Texte source:
Lph: Vos études sur la jeunesse tournent beaucoup autour de l’influence des nouvelles technologies. Quelles sont vos conclusions?

T.L.: Dans le monde en général, et Israël n’y fait pas exception, ce que l’on appelle la révolution digitale a une grande influence sur la jeunesse. Et le constat est sans appel: cette influence est néfaste.

De nombreuses études montrent que depuis que les jeunes possèdent des smartphones, ils sont beaucoup moins empathiques. Cette modification est à l’origine directe de l’augmentation de la violence et de l’alcoolisme chez les jeunes ces dernières années.



Lph: Comment expliquez-vous que le téléphone soit la cause de ces phénomènes?

T.L.: L’utilisation de plus en plus excessive de cet appareil a mis en sourdine la relation en face à face. Or ce type de communication nous permet de ressentir des sentiments plus appuyés et crée un lien totalement différent entre les gens. Une expérience a ainsi été réalisée auprès d’un groupe d’enfants de classe préparatoire aux Etats-Unis. Ils ont été isolés, une situation angoissante. 

Trois groupes ont été formés: dans le premier, les enfants pouvaient communiquer avec leurs parents par téléphone, dans le second uniquement par SMS et dans le troisième, ils ne pouvaient pas entrer en contact avec eux. Eh bien, il n’y avait aucune différence sur le plan de la diminution du stress chez les enfants entre ceux qui communiquaient par SMS et ceux qui ne communiquaient pas avec leurs parents.

Cette absence de face à face nous rend moins vulnérables aux sentiments de l’autre. Ainsi, les inhibitions face à la violence tombent. En effet, ce qui nous empêche d’être violents c’est la capacité de nous rendre compte de ce que l’autre ressent. Etant rendus de plus en plus étrangers à cette sensibilité, nos jeunes sont de plus en plus violents.

Entrées:
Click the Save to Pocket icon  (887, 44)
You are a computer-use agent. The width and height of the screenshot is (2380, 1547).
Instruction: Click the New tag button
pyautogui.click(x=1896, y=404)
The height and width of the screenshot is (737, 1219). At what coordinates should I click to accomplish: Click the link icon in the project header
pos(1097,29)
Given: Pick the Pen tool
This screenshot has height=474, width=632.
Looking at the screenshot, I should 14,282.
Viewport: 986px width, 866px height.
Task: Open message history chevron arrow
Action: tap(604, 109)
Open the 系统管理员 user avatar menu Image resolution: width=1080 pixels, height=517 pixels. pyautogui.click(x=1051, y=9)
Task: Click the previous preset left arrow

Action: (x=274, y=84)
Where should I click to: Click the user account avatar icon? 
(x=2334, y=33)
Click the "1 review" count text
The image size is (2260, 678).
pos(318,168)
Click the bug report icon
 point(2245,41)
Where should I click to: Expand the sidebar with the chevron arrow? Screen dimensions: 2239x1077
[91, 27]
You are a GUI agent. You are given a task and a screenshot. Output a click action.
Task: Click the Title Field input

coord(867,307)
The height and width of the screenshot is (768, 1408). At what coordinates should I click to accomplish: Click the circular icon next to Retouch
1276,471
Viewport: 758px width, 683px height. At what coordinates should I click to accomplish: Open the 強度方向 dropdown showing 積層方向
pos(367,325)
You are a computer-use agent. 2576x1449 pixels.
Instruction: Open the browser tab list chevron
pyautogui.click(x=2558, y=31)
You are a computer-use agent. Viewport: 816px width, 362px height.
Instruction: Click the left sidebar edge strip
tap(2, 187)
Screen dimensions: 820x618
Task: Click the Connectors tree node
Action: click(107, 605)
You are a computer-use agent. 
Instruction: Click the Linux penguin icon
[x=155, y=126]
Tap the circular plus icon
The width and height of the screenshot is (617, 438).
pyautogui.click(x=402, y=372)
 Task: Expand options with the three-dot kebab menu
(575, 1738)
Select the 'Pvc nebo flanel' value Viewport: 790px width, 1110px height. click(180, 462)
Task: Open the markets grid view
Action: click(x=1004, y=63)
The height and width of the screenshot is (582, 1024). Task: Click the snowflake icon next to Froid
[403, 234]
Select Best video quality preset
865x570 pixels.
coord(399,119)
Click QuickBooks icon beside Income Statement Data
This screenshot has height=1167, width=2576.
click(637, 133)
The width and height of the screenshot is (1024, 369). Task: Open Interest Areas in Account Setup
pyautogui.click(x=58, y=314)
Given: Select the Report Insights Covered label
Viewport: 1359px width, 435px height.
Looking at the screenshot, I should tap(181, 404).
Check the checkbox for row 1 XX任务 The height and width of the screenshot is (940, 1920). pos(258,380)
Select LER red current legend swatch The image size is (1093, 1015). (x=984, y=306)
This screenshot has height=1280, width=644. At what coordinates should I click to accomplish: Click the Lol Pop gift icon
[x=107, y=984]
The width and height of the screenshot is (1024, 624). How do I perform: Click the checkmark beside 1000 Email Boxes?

Travail demandé:
[1] Les affirmations suivantes sont-elles conformes à l'entretien ? Répondez par oui ou par non, en citant à l'identique les mots qui tranchent la question. (a) L'expérience mentionnée a été menée auprès d'enfants aux États-Unis. (b) Les enfants qui communiquaient par SMS ont vu leur stress diminuer davantage que ceux qui n'avaient aucun contact avec leurs parents. (c) Selon la personne interrogée, Israël échappe à l'influence de la révolution digitale.
[2] Recopiez fidèlement le passage de l'entretien compris entre « De nombreuses études » et « ces dernières années. », ces deux segments inclus.
Seul l'entretien doit servir de référence.

Corrigé:
[1]
(a) Oui : « Une expérience a ainsi été réalisée auprès d’un groupe d’enfants de classe préparatoire aux Etats-Unis. »
(b) Non : « il n’y avait aucune différence sur le plan de la diminution du stress chez les enfants entre ceux qui communiquaient par SMS et ceux qui ne communiquaient pas avec leurs parents. »
(c) Non : « Israël n’y fait pas exception »

[2]
De nombreuses études montrent que depuis que les jeunes possèdent des smartphones, ils sont beaucoup moins empathiques. Cette modification est à l’origine directe de l’augmentation de la violence et de l’alcoolisme chez les jeunes ces dernières années.